• What to do: Lines with the word "scrollbar" are the answer; copy each of them from the data below.

[Saved data entries]
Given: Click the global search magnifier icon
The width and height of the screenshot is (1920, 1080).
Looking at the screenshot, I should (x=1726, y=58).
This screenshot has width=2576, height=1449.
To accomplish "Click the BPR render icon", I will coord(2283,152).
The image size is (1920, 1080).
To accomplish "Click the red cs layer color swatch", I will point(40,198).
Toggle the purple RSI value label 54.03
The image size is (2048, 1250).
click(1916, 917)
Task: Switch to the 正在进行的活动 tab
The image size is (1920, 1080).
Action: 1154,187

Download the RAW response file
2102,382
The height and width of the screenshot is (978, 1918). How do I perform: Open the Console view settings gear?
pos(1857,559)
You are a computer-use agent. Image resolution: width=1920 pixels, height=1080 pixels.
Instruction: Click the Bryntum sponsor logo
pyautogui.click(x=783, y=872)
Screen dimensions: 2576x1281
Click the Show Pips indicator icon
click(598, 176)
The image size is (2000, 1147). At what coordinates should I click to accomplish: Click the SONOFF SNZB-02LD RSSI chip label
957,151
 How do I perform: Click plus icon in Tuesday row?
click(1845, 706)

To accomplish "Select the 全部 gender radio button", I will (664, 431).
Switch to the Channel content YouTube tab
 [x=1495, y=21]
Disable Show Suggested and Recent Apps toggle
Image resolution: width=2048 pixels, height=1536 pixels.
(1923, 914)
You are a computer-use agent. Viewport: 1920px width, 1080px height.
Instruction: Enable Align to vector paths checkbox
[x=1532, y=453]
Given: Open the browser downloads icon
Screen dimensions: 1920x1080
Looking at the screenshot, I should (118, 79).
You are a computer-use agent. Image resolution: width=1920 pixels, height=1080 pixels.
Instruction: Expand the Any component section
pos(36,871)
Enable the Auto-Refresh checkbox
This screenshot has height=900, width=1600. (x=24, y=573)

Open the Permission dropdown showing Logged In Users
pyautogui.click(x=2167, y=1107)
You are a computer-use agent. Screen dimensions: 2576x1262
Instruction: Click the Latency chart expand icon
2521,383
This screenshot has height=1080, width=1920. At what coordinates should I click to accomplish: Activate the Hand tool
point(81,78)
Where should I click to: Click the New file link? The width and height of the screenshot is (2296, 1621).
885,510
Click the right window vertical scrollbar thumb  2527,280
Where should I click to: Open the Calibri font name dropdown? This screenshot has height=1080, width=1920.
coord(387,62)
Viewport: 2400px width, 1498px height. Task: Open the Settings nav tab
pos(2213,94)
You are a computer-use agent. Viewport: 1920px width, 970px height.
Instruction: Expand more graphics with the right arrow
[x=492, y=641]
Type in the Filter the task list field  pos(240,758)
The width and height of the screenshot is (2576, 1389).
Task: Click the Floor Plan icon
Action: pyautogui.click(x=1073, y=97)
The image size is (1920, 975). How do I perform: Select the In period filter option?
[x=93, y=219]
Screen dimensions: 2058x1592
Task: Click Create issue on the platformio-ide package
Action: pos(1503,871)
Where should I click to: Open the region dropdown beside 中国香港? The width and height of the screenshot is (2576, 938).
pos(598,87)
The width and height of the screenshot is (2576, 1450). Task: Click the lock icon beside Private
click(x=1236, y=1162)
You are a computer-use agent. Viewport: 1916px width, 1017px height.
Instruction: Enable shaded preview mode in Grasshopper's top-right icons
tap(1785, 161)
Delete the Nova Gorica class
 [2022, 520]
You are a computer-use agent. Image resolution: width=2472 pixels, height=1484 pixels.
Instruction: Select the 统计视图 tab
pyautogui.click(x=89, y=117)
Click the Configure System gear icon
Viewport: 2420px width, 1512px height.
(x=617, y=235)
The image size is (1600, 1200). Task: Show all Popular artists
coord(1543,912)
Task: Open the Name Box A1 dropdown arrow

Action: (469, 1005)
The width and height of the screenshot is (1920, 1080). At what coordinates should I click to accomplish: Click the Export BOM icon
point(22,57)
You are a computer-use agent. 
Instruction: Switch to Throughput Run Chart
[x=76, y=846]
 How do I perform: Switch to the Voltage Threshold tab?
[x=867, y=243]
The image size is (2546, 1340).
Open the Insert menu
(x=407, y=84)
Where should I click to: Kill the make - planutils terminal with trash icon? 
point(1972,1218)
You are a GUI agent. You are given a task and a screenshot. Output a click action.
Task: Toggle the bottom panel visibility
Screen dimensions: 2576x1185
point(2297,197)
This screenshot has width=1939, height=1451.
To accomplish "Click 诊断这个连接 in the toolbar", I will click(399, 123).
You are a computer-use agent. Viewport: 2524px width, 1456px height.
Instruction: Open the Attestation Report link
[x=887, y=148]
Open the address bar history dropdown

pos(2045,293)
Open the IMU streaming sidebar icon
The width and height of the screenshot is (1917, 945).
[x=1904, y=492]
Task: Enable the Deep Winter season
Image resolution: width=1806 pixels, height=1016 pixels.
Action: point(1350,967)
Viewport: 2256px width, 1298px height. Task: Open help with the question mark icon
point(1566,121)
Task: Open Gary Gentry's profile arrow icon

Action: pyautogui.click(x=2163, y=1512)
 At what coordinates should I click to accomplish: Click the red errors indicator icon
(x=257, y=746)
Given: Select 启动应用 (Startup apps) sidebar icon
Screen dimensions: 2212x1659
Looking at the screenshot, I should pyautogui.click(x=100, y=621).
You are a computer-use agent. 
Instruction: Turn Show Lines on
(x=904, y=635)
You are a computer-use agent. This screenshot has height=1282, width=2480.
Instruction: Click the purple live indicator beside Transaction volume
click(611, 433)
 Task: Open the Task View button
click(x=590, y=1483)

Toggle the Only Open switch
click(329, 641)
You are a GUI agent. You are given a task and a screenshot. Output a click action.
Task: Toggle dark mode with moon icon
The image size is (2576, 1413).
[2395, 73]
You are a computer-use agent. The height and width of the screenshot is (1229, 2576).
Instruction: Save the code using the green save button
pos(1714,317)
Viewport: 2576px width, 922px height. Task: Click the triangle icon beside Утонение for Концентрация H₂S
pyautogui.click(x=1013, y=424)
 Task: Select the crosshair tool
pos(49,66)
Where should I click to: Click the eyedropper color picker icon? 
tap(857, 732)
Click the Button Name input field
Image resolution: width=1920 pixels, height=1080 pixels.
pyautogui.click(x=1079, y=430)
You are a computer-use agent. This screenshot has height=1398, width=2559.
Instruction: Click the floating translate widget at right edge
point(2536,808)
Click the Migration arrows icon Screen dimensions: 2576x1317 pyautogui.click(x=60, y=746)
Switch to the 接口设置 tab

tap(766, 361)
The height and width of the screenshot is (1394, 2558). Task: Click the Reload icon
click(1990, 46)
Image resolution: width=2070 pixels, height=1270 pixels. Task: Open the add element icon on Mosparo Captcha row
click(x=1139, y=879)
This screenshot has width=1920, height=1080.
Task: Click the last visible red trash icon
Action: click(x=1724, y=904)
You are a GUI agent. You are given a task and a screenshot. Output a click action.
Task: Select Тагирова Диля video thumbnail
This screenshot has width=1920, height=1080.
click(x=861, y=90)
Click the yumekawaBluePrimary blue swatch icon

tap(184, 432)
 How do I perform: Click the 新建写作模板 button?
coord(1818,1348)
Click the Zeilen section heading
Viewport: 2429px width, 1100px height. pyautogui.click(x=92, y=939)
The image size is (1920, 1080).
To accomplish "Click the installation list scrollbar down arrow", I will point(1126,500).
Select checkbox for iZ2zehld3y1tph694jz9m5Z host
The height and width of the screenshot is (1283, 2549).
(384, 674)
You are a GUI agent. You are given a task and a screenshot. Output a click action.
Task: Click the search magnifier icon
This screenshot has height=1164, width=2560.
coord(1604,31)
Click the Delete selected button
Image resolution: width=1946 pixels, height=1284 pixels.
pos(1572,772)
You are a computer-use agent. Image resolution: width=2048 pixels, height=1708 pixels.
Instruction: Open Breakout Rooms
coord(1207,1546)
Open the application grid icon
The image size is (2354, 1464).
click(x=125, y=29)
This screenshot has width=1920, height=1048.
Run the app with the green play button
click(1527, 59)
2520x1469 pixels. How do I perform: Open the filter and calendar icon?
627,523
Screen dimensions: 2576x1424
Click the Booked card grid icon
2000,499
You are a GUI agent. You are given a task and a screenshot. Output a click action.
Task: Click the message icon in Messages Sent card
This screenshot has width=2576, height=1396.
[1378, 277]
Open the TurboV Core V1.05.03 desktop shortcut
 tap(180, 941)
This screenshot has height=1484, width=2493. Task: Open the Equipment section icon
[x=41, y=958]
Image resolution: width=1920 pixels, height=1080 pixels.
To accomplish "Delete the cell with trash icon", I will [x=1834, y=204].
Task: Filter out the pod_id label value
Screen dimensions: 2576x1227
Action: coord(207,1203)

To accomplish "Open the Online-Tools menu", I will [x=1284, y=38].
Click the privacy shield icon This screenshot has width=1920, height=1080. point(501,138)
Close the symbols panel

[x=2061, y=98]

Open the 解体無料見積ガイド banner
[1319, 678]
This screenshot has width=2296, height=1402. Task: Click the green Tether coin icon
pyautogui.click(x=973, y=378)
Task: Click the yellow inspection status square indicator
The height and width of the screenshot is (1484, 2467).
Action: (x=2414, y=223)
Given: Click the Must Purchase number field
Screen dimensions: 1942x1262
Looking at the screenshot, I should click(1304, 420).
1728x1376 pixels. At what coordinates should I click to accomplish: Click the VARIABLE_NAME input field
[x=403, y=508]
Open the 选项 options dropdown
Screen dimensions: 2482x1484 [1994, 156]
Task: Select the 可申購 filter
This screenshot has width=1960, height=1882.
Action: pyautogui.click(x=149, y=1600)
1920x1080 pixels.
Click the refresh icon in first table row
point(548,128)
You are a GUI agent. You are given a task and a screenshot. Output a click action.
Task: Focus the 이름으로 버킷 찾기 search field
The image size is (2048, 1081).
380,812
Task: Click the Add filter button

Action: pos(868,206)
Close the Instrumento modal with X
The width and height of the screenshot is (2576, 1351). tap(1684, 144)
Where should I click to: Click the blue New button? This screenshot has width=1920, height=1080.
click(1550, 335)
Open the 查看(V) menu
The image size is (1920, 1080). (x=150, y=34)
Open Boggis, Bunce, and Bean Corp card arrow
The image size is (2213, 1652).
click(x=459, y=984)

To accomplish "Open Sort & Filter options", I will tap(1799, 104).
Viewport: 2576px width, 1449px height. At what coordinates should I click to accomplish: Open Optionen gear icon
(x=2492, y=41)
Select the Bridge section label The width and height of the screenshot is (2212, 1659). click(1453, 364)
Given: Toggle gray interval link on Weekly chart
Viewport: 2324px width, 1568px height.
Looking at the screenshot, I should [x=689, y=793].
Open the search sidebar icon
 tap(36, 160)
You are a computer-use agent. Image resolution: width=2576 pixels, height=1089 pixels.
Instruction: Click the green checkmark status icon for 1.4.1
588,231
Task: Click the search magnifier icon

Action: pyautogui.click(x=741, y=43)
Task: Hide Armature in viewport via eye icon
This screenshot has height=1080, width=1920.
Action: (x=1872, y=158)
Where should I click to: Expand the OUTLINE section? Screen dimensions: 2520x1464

• The answer:
Click the right window vertical scrollbar thumb  2527,280
To accomplish "Click the installation list scrollbar down arrow", I will point(1126,500).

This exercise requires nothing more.